Lettre aux âmes Rock n’roll égarées : Bertrand Cantat
"Cogito ergo canto"
« Bertrand Cantat, idole d’un jour, idole de toujours. Désormais, beaucoup d’entre nous doivent cohabiter avec l’envie de t’adorer ou te détester, te défendre ou te punir. Tes combats, ta voix singulière, tes mots acerbes, tes mélodies endiablées ont réveillé les plus sourds d’entre nous parmi les hommes. Porté aux nues, tu traverses les couloirs obscurs des plus grandes salles de concert avec un charisme époustouflant, puisant dans les chants de Maldoror et le punk de ton enfance. Comme ton auteur fétiche, Lautréamont, tu incarnes une révolte adolescente où le monde de l’imaginaire paraît plus forte que la vie dite "réelle". Tu connais la gloire, tu deviens un héros sombre et amer de la grande industrie du disque. Malgré tout, tu continues à escorter les âmes Rock n’roll égarés mais pures, à travers le plus grand des zoos planétaires où règnent de vils et puissants vautours. Le succès te galvanise.
Alors que l‘ardeur et l’hypocrisie du monde de la musique brûle tes entrailles, tu rencontres, ton papillon sauveur. Elle, avec son sourire enjôleur, l’âme aventurière et corps fragile. Elle est tombée dans tes filets déjà bien abîmés par ton passé aventureux et amoureux. Sans lois ni failles, tu abandonnes ton monde pour elle, tu tournes le dos aux tiens et tu marches vers ta petite mort lente et douloureuse.
Passion brûlante et déchirante, tu te laisses porter. Un soir d’été, rien de prémédité, une dispute a éclaté. Coup après coup, tu sombres dans un trou noir. A l’aube, le regard un peu voilé, tu prends une énorme claque. Tu constates les dégâts de ta brutalité, désormais elle a rejoint les victimes de cruautés conjugales non anonymes.
Comme elle, 201 000 femmes en France connaissent ces cruautés. Ce chiffre ne rend pas compte des violences verbales, psychologiques, économiques ou administratives. Elles sont des millions dans le monde à se murer dans le silence. Elles subissent dans l’ombre les assauts agressifs de ces aigles noirs qui les pourchassent jusqu’à leur dernier souffle. Le jour se lève et ces proies faciles pensent que c’est le dernier sans oser agir. Certaines trouveront la force de s’opposer, d’autres se laisseront aller jusqu’à accepter qu’une dernière porte se referme, celle de de leur cercueil.

⁂

• EXERCICES À FAIRE:
**A.** Relevez, dans la lettre sur Bertrand Cantat, toutes les formes de violence dont le chiffre cité ne rend pas compte.
**B.** Selon la lettre sur Bertrand Cantat, combien de femmes en France connaissent ces cruautés conjugales ?
**C.** Citez la lettre sur Bertrand Cantat en commençant par « Passion brûlante et » et en poursuivant jusqu'à « conjugales non anonymes. ».

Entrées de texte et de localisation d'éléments
⁂

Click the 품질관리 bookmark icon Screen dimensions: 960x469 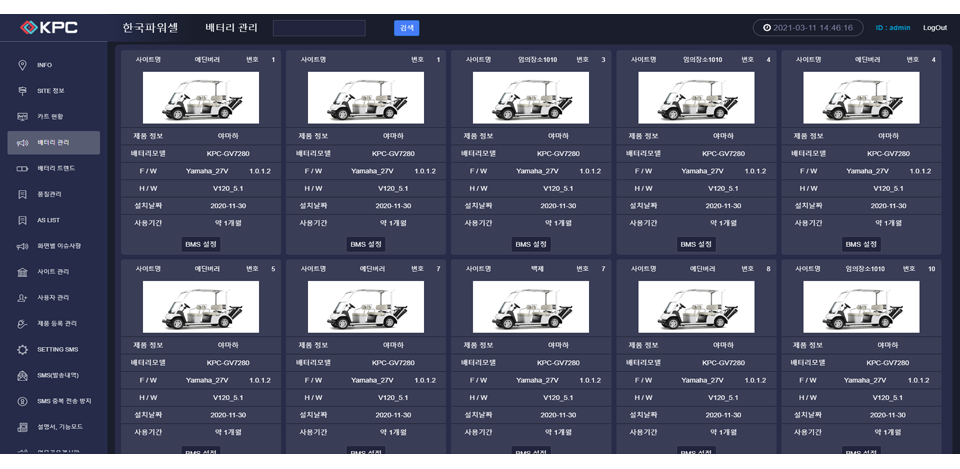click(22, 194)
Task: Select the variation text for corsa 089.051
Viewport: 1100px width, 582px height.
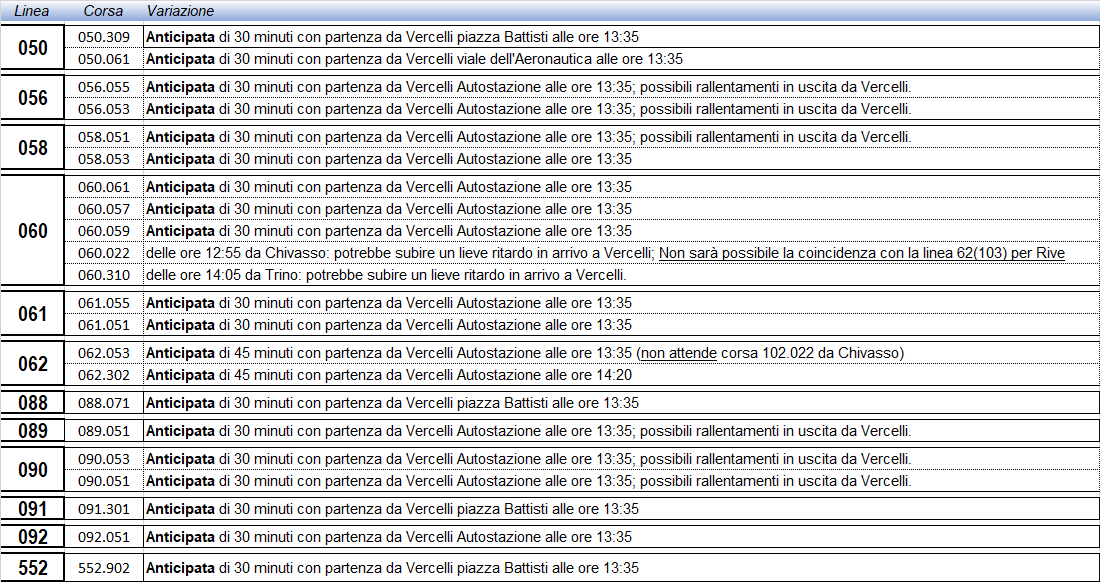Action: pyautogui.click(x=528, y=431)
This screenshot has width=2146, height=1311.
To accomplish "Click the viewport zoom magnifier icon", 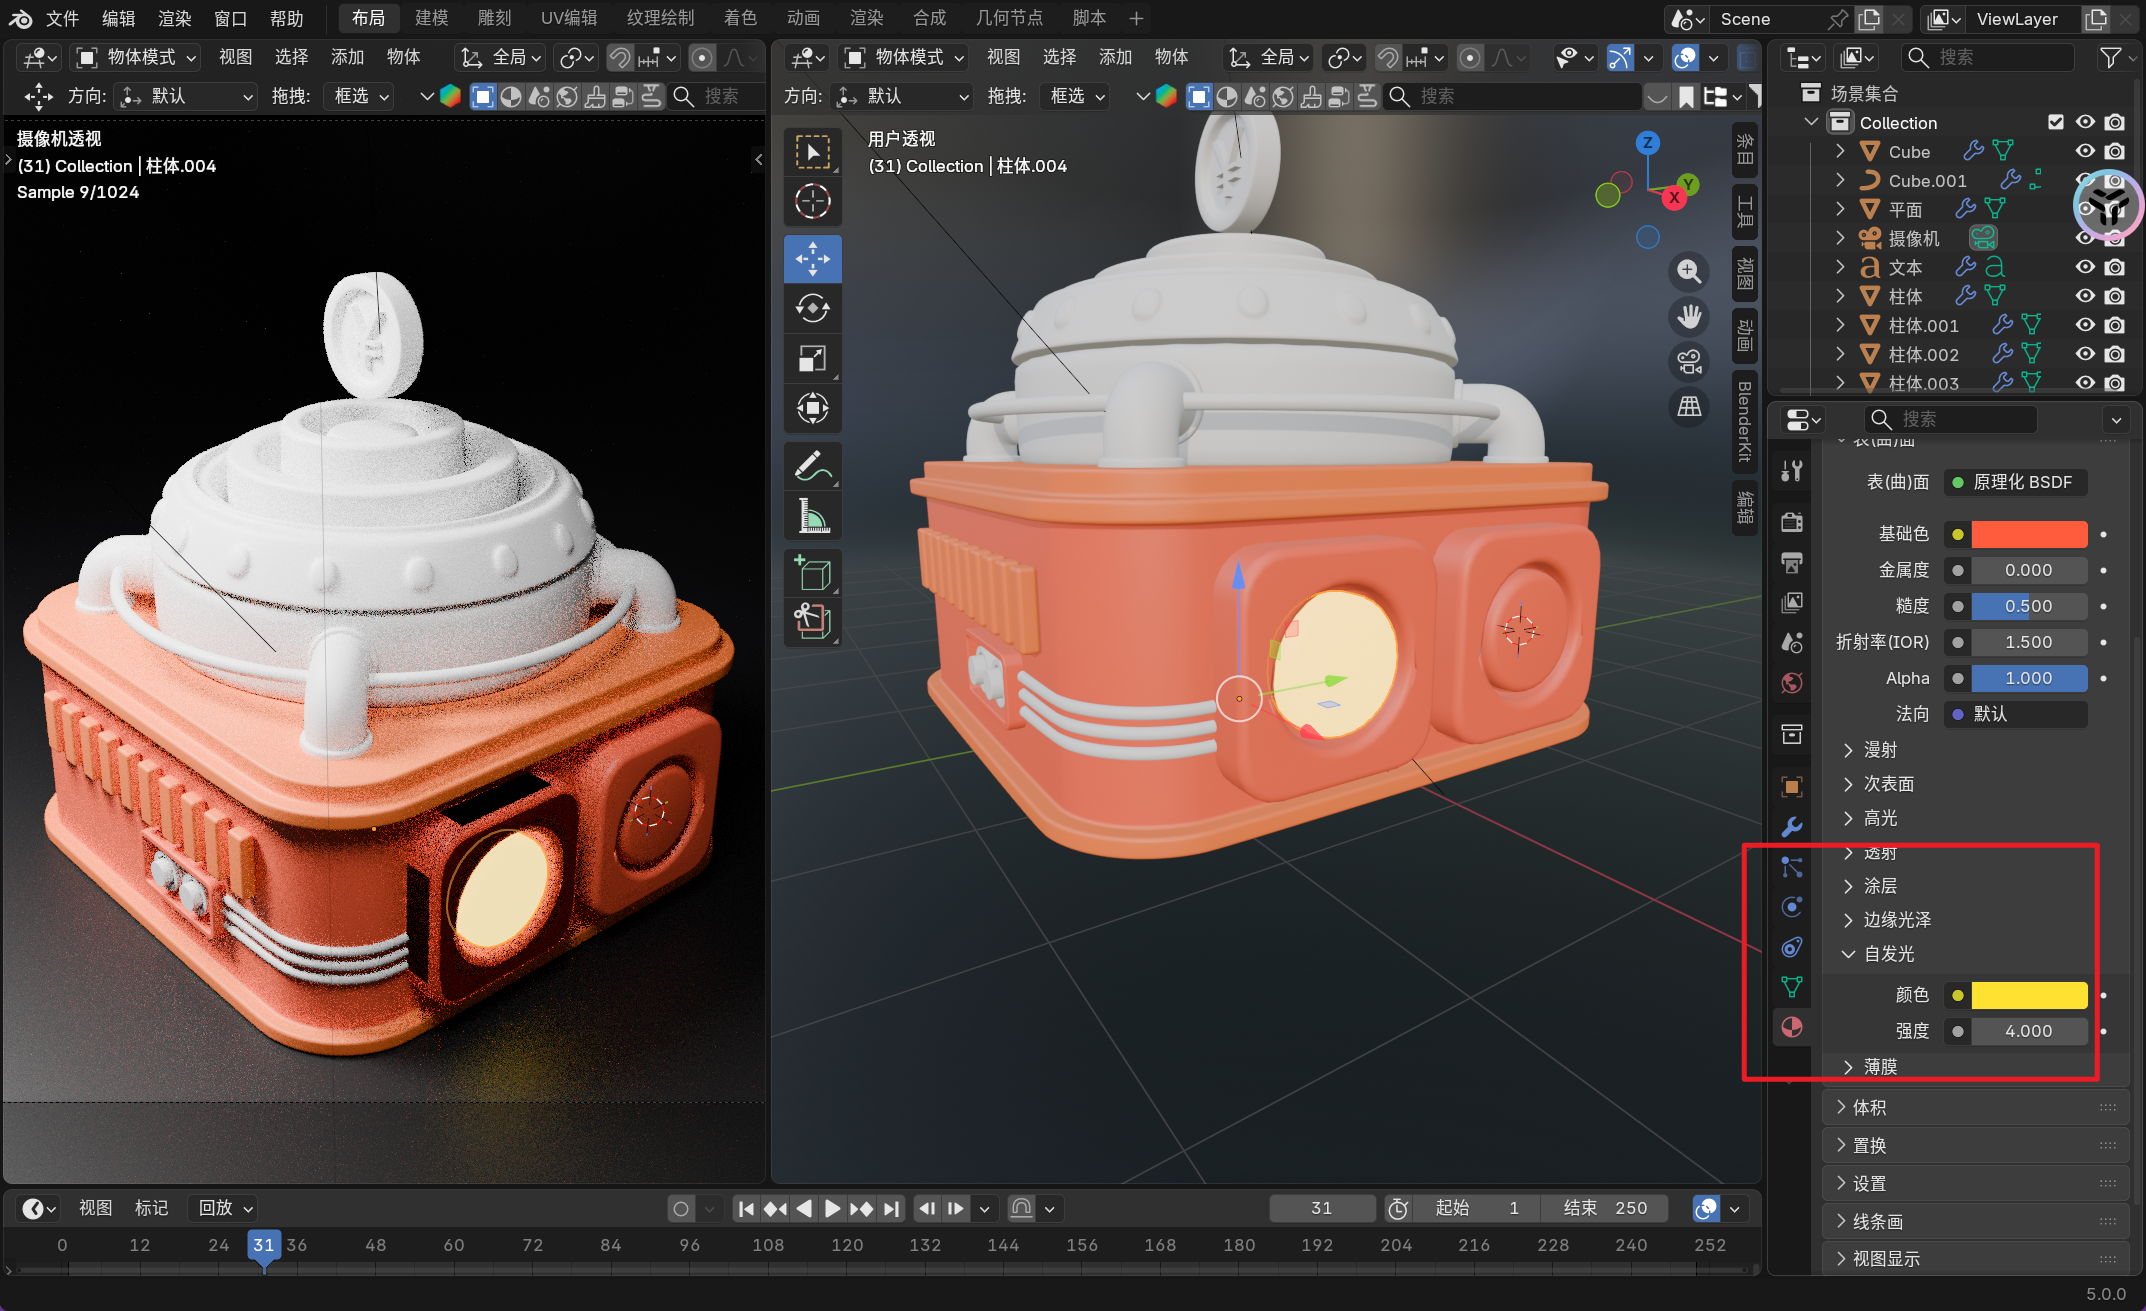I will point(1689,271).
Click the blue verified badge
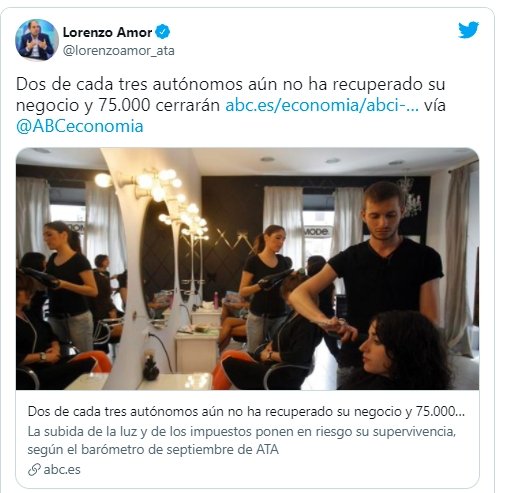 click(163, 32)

⁂

• RÉSULTATS DES EXERCICES:
**A.** Les violences verbales, psychologiques, économiques et administratives.

**B.** 201 000 femmes.

**C.**
Passion brûlante et déchirante, tu te laisses porter. Un soir d’été, rien de prémédité, une dispute a éclaté. Coup après coup, tu sombres dans un trou noir. A l’aube, le regard un peu voilé, tu prends une énorme claque. Tu constates les dégâts de ta brutalité, désormais elle a rejoint les victimes de cruautés conjugales non anonymes.